#### [Task requirements]
Express the rows from the line containing "Where should I click to: Click the 兹授权" up to and including the line containing "This screenshot has width=719, height=595." as a Markdown table with two columns, Number and Line. Number each line and omit blank lines.

#### [Source data]
----------

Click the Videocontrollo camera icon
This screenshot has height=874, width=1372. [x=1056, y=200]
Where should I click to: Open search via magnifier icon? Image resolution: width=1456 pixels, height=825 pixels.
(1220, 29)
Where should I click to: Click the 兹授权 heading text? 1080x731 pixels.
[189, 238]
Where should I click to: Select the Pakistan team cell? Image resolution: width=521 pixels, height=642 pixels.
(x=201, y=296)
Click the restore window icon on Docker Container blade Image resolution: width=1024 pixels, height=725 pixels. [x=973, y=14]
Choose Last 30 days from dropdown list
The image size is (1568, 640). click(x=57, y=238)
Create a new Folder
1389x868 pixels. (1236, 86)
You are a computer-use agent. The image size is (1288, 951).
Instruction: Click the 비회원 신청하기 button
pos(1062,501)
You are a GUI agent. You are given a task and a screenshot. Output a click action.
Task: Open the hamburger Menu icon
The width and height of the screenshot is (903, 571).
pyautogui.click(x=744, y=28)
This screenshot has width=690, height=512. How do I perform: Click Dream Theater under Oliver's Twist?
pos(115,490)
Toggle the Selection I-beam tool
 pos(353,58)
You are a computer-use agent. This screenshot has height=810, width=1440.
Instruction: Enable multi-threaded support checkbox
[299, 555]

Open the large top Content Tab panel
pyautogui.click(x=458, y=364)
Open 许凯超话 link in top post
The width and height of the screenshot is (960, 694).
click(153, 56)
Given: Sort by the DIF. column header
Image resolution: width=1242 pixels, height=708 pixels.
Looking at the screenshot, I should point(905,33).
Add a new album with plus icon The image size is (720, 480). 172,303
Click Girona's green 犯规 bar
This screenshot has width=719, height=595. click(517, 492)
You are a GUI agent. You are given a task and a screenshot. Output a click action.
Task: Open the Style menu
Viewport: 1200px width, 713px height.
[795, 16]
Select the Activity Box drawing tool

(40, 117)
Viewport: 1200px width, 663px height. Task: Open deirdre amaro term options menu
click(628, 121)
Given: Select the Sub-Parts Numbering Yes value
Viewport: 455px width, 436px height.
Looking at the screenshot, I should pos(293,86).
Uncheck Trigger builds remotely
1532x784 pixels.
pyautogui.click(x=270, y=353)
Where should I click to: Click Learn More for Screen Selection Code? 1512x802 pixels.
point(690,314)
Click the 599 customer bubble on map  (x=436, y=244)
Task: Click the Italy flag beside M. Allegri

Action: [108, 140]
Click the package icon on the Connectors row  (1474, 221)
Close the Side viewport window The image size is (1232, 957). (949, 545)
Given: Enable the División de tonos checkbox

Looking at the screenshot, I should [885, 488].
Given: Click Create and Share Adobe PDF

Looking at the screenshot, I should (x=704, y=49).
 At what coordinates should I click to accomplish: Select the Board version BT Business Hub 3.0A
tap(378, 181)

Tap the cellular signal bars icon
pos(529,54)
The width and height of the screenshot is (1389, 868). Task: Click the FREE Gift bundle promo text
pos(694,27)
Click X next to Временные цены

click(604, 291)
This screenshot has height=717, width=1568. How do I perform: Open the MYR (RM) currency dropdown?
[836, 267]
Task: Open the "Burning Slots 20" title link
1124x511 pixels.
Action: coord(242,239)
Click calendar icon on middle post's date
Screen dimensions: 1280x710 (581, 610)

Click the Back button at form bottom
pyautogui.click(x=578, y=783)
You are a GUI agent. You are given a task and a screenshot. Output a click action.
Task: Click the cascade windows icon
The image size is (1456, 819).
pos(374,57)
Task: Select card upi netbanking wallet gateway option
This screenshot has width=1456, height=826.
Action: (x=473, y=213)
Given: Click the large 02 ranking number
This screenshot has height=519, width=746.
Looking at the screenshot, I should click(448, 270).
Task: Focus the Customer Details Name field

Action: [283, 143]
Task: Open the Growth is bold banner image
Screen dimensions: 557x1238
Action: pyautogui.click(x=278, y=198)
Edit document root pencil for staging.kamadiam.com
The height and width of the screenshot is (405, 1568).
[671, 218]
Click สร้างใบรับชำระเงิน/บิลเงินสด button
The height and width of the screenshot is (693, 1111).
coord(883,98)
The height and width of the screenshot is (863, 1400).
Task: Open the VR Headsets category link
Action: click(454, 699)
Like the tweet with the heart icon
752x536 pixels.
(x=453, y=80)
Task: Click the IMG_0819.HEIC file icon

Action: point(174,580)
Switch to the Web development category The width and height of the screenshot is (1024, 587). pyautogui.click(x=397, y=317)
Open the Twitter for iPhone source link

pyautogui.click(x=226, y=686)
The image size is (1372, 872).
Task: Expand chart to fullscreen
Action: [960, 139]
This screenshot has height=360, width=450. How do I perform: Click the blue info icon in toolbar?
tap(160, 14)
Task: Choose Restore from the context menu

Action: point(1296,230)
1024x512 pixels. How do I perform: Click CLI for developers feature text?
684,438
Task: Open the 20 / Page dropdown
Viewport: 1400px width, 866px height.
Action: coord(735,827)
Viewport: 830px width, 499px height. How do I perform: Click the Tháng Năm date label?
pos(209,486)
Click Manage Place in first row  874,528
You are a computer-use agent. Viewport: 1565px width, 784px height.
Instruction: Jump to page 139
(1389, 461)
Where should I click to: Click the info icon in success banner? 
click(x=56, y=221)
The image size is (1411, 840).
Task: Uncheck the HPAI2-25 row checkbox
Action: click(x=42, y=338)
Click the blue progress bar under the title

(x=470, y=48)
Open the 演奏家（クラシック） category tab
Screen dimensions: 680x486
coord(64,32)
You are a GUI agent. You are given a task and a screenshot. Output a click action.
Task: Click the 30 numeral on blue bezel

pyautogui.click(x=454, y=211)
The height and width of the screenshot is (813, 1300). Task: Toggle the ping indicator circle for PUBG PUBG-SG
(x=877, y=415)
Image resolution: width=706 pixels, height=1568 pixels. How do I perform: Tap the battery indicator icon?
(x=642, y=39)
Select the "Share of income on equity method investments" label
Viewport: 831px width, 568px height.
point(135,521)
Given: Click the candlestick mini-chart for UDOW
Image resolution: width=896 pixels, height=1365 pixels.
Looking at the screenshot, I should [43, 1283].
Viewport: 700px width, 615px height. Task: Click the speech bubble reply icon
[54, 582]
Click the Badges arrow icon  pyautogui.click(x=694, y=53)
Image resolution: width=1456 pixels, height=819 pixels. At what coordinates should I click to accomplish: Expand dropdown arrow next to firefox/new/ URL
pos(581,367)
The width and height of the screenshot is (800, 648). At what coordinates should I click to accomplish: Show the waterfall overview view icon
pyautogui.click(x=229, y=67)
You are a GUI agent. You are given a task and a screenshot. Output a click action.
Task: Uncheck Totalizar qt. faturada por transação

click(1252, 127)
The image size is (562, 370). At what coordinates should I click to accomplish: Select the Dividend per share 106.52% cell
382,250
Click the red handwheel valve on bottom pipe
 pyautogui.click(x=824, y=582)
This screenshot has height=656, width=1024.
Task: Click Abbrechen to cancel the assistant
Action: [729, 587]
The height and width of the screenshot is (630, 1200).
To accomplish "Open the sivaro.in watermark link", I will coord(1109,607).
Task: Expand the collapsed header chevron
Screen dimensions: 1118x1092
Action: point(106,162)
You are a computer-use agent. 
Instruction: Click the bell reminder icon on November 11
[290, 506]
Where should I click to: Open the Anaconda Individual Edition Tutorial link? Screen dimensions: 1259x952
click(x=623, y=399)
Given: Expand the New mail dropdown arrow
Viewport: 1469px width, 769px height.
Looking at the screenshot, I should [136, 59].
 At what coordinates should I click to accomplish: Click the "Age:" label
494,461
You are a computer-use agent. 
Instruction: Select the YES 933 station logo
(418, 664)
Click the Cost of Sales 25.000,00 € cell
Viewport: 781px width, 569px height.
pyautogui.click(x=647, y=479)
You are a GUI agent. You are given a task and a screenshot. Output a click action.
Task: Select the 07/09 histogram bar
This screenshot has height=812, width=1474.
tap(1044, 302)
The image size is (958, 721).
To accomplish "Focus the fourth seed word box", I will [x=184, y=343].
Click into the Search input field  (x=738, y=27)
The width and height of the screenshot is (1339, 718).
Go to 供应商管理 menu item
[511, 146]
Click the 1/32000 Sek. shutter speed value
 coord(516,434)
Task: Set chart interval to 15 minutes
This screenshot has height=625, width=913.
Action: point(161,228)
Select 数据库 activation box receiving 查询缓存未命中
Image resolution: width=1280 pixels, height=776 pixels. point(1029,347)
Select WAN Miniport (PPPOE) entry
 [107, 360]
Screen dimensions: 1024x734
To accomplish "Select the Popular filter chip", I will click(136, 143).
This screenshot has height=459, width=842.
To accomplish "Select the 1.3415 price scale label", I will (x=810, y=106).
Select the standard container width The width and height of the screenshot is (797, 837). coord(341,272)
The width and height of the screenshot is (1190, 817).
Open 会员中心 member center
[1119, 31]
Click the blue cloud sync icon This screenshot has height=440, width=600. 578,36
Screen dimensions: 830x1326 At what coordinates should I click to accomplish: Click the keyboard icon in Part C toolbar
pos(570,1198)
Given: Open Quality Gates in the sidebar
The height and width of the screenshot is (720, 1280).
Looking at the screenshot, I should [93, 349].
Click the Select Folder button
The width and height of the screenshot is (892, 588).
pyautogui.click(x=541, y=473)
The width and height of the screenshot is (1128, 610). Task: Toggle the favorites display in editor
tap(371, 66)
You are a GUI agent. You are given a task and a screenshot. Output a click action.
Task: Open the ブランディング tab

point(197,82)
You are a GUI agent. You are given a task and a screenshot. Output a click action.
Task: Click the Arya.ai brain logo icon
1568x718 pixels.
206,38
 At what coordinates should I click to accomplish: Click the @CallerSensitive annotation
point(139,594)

----------

#### [Response to this exercise]
| Number | Line |
|---|---|
| 1 | Where should I click to: Click the 兹授权 heading text? 1080x731 pixels. |
| 2 | [189, 238] |
| 3 | Where should I click to: Select the Pakistan team cell? Image resolution: width=521 pixels, height=642 pixels. |
| 4 | (x=201, y=296) |
| 5 | Click the restore window icon on Docker Container blade Image resolution: width=1024 pixels, height=725 pixels. [x=973, y=14] |
| 6 | Choose Last 30 days from dropdown list |
| 7 | The image size is (1568, 640). click(x=57, y=238) |
| 8 | Create a new Folder |
| 9 | 1389x868 pixels. (1236, 86) |
| 10 | You are a computer-use agent. The image size is (1288, 951). |
| 11 | Instruction: Click the 비회원 신청하기 button |
| 12 | pos(1062,501) |
| 13 | You are a GUI agent. You are given a task and a screenshot. Output a click action. |
| 14 | Task: Open the hamburger Menu icon |
| 15 | The width and height of the screenshot is (903, 571). |
| 16 | pyautogui.click(x=744, y=28) |
| 17 | This screenshot has width=690, height=512. How do I perform: Click Dream Theater under Oliver's Twist? |
| 18 | pos(115,490) |
| 19 | Toggle the Selection I-beam tool |
| 20 |  pos(353,58) |
| 21 | You are a computer-use agent. This screenshot has height=810, width=1440. |
| 22 | Instruction: Enable multi-threaded support checkbox |
| 23 | [299, 555] |
| 24 | Open the large top Content Tab panel |
| 25 | pyautogui.click(x=458, y=364) |
| 26 | Open 许凯超话 link in top post |
| 27 | The width and height of the screenshot is (960, 694). |
| 28 | click(153, 56) |
| 29 | Given: Sort by the DIF. column header |
| 30 | Image resolution: width=1242 pixels, height=708 pixels. |
| 31 | Looking at the screenshot, I should point(905,33). |
| 32 | Add a new album with plus icon The image size is (720, 480). 172,303 |
| 33 | Click Girona's green 犯规 bar |
| 34 | This screenshot has width=719, height=595. click(517, 492) |